**WHAT TO DO:** Word for word, restate the lines from the start of the data down to the line with "festa (664, 1808)", both included.

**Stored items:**

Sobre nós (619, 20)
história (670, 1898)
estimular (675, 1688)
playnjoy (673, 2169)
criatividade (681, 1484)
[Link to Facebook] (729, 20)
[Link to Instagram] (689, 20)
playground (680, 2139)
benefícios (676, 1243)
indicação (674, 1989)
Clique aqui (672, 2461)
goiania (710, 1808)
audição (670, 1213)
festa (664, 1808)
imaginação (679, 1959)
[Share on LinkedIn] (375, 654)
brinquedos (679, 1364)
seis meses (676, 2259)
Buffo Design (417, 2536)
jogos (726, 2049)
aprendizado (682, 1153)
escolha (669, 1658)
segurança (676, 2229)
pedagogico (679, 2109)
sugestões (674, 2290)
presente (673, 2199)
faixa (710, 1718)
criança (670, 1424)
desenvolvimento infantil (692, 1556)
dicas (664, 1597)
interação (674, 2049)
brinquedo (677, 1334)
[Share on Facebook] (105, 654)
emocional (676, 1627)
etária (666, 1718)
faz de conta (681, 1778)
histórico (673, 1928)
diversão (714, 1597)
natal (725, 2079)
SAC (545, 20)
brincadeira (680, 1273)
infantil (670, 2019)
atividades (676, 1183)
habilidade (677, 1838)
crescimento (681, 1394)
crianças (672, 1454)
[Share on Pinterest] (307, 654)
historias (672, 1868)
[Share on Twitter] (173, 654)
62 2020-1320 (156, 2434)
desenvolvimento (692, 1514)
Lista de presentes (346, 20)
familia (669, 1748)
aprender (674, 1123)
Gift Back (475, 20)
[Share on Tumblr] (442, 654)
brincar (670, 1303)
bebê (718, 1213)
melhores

**FINISHED TASK:**
Sobre nós (619, 20)
história (670, 1898)
estimular (675, 1688)
playnjoy (673, 2169)
criatividade (681, 1484)
[Link to Facebook] (729, 20)
[Link to Instagram] (689, 20)
playground (680, 2139)
benefícios (676, 1243)
indicação (674, 1989)
Clique aqui (672, 2461)
goiania (710, 1808)
audição (670, 1213)
festa (664, 1808)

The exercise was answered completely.